What is asked.
In the records, switch "label" to "tag" in the lines from the line with "How do I perform: Click" up to and including the line with "I will point(1034,302).". Give only those lines again, leaving everything else unchanged.

Dataset content.
━━━━━━━━
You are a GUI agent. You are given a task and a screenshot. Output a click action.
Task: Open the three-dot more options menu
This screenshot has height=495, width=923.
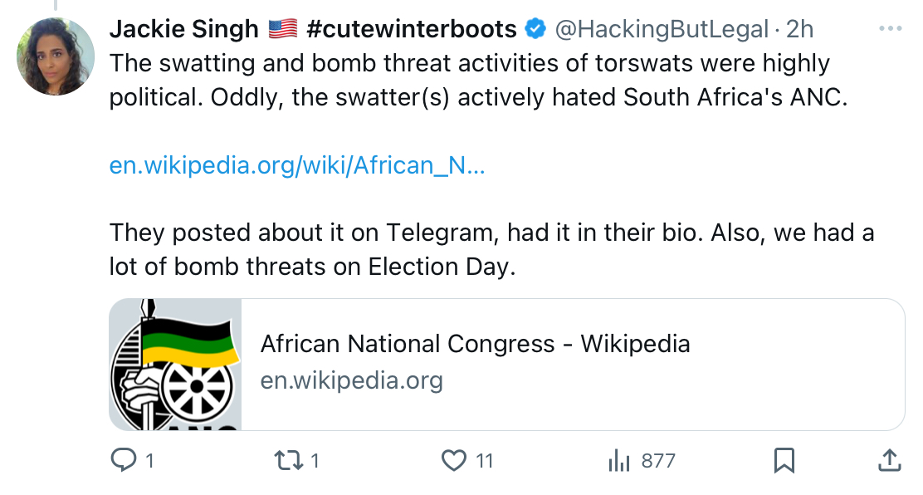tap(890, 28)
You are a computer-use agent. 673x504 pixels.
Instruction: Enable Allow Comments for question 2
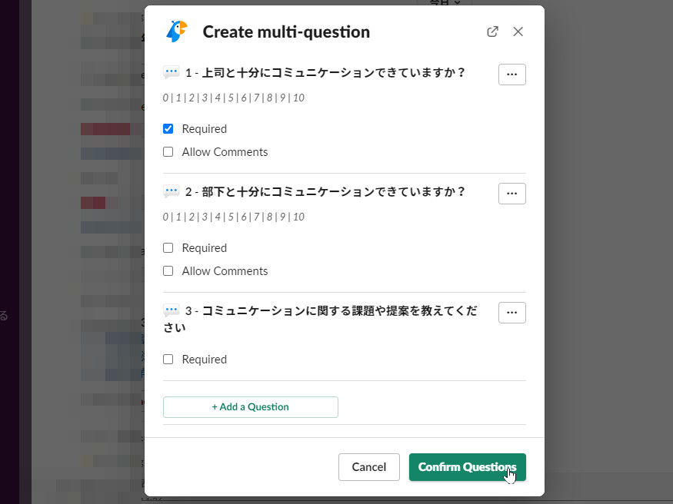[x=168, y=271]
━━━━━━━━
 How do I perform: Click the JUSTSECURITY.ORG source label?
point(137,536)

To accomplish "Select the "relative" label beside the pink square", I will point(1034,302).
━━━━━━━━
Answer to the exercise.
 How do I perform: Click the JUSTSECURITY.ORG source tag?
point(137,536)

To accomplish "Select the "relative" tag beside the pink square", I will point(1034,302).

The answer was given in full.